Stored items
====

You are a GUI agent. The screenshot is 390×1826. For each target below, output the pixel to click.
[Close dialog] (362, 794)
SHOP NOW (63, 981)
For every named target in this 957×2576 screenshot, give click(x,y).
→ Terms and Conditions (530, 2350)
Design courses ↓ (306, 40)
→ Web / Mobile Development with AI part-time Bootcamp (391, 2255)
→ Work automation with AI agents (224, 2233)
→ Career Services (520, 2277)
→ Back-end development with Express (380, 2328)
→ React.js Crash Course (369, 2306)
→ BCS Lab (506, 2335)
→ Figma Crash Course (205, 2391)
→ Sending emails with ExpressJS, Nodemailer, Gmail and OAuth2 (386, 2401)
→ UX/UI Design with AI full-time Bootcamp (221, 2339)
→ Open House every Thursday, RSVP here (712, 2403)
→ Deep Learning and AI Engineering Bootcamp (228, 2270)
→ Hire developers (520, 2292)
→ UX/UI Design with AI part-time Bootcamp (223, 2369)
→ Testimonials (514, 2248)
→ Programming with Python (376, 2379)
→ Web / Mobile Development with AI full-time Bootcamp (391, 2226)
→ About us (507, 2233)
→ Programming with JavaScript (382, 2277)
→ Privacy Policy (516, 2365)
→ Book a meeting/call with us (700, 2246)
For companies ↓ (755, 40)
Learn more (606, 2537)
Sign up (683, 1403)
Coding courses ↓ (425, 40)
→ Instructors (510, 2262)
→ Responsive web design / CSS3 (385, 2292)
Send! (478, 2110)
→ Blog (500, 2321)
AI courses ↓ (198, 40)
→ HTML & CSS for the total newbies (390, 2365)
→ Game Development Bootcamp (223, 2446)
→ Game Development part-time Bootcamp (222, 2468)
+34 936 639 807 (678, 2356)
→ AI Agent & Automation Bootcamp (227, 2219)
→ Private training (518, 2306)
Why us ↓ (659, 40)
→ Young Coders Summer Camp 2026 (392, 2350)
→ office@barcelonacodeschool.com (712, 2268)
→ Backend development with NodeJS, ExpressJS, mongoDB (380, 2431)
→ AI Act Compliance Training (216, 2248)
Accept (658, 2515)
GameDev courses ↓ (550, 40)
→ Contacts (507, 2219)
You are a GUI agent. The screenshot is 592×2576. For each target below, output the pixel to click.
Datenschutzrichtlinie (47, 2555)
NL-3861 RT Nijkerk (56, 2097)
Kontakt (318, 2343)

====

Required action> The response should consist of every record, written out exactly as given.

Task result>
You are a GUI agent. The screenshot is 390×1826. For each target below, output the pixel to click.
[Close dialog] (362, 794)
SHOP NOW (63, 981)
For every named target in this 957×2576 screenshot, give click(x,y).
→ Terms and Conditions (530, 2350)
Design courses ↓ (306, 40)
→ Web / Mobile Development with AI part-time Bootcamp (391, 2255)
→ Work automation with AI agents (224, 2233)
→ Career Services (520, 2277)
→ Back-end development with Express (380, 2328)
→ React.js Crash Course (369, 2306)
→ BCS Lab (506, 2335)
→ Figma Crash Course (205, 2391)
→ Sending emails with ExpressJS, Nodemailer, Gmail and OAuth2 (386, 2401)
→ UX/UI Design with AI full-time Bootcamp (221, 2339)
→ Open House every Thursday, RSVP here (712, 2403)
→ Deep Learning and AI Engineering Bootcamp (228, 2270)
→ Hire developers (520, 2292)
→ UX/UI Design with AI part-time Bootcamp (223, 2369)
→ Testimonials (514, 2248)
→ Programming with Python (376, 2379)
→ Web / Mobile Development with AI full-time Bootcamp (391, 2226)
→ About us (507, 2233)
→ Programming with JavaScript (382, 2277)
→ Privacy Policy (516, 2365)
→ Book a meeting/call with us (700, 2246)
For companies ↓ (755, 40)
Learn more (606, 2537)
Sign up (683, 1403)
Coding courses ↓ (425, 40)
→ Instructors (510, 2262)
→ Responsive web design / CSS3 (385, 2292)
Send! (478, 2110)
→ Blog (500, 2321)
AI courses ↓ (198, 40)
→ HTML & CSS for the total newbies (390, 2365)
→ Game Development Bootcamp (223, 2446)
→ Game Development part-time Bootcamp (222, 2468)
+34 936 639 807 (678, 2356)
→ AI Agent & Automation Bootcamp (227, 2219)
→ Private training (518, 2306)
Why us ↓ (659, 40)
→ Young Coders Summer Camp 2026 (392, 2350)
→ office@barcelonacodeschool.com (712, 2268)
→ Backend development with NodeJS, ExpressJS, mongoDB (380, 2431)
→ AI Act Compliance Training (216, 2248)
Accept (658, 2515)
GameDev courses ↓ (550, 40)
→ Contacts (507, 2219)
You are a GUI agent. The screenshot is 592×2576. For each target below, output the pixel to click.
Datenschutzrichtlinie (47, 2555)
NL-3861 RT Nijkerk (56, 2097)
Kontakt (318, 2343)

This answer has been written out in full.